Kasane

かさね

Kasane

Kabuki Plus

by Abe Satomi

Baiko and Kikugoro styles

notable!

There are two acting styles associated with the role of Kasane created by Onoe Baiko VI and Onoe Kikugoro VI. The main differences are the costumes and the main character’s first appearance. In the Baiko style, Kasane wears a light purple long-sleeved kimono with a palace motif and an arrow-patterned obi belt. Her young and elegant costume is in dark contrast with the subsequent tragedy. Yoemon appears with a black chiffon kimono with family crest and a Hakata-style kenjo-patterned obi. In contrast, the Kikugoro Kasane wears a kimono with an arrow pattern, while Yoemon has the triple-square pattern of the Danjuro family. As for Kasane’s entrance, the Baiko school has the couple come in separately on parallel hanamichi (a temporary walkway is set up to the right of the audience) in a visual representation of the lyric, which explicitly refers to them taking two different paths. In the former Kikugoro version, Yoemon runs first down the hanamichi, and Kasane subsequently pursues him.

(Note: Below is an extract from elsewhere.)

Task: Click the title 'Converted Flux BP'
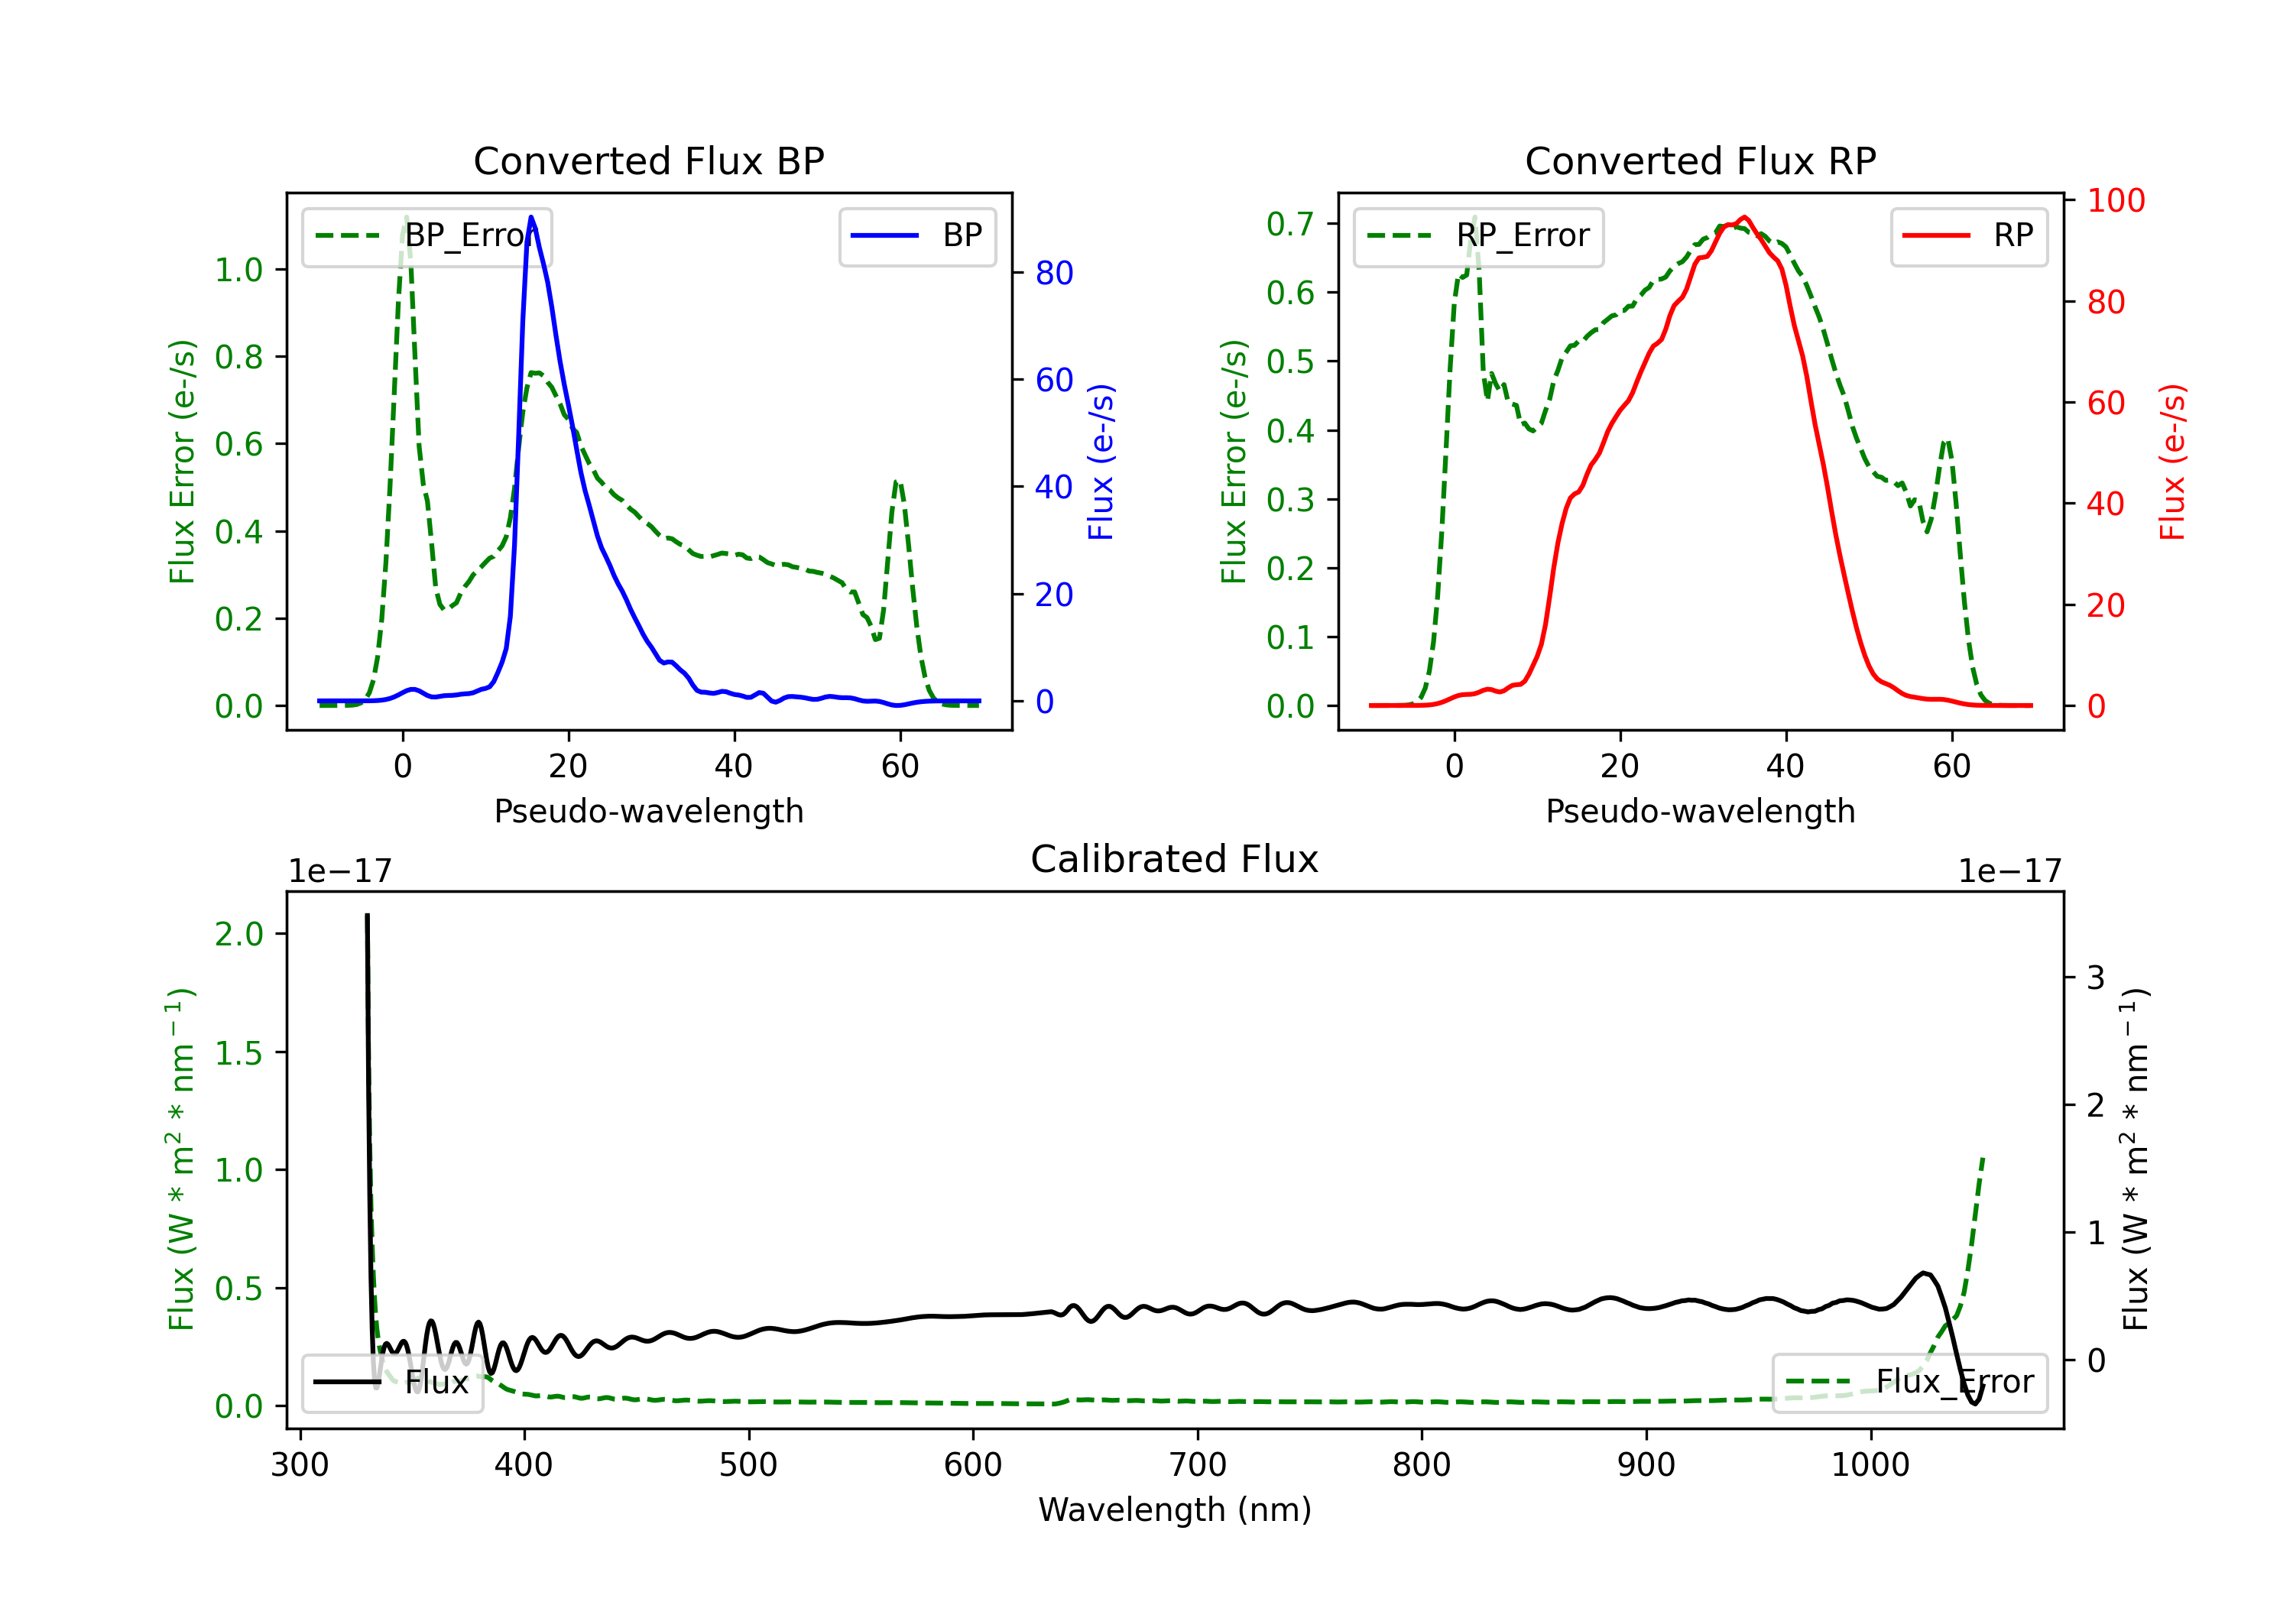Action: [x=648, y=160]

The standard at present is for Yoemon to appear from Stage Left through a grass dune while Kasane comes down the hanamichi.

Folklore tale of Kasane

Among the many stories of Kasane, the most notable is a 1690 preaching book by the monk Yuten (“Story of the Dead Spirit that Achieves Enlightenment”). A mother kills her son Suke, and her child Kasane is born with a resemblance to Suke but having only one eye and one crippled leg. Kasane grows up, only to be killed by her husband Yoemon while she is cropping beans. She becomes a ghost and haunts and kills his subsequent six wives. Kiku, the daughter of the sixth wife, attacks Yoemon, but is exorcised by the powers of the monk Yuten. After this, Suke comes back to haunt Kiku, who is again saved by the monk. This story is believed to be based on an actual incident in the early Edo Period in Hanyu Town in present Ibaragi Prefecture, where Kasane’s grave today rests at a temple. There is also a memorial to Kasane in Yutenji Temple in Tokyo’s Meguro Prefecture.

Kasane stories

The Kabuki adaptation embellishes the legend of Kasane with various folkloric religious stories. In Kabuki, Kasane is a beautiful woman who is possessed by a dead spirit due to some karma and turns into an ugly woman with a disabled eye and leg. Furthermore, she is killed by Yoemon with a sickle due to her jealousy. That subsequently became the standard pattern for Kasane stories.

Couple with age gap

notable!

There is an 18-year age gap between Kasane and Yoemon. When Yoemon went by the name Kubota Kingoro, he had an affair with Kiku, the wife of the farmer Suke in the village of Hanyu. When Suke discovers them, the wife stabs him in the eye with a chopstick, and Yoemon slashes his leg with a knife. The lovers then escape. Kiku later dies from illness. At her memorial service, her widower Suke arrives with their daughter, and has a fight with Kingoro. Kingoro murders Suke with a sickle and throws the daughter into the river. Kingoro was around 20 at the time, and the daughter Kasane, who survives the ordeal, is 2. The Kabuki story opens fifteen years later.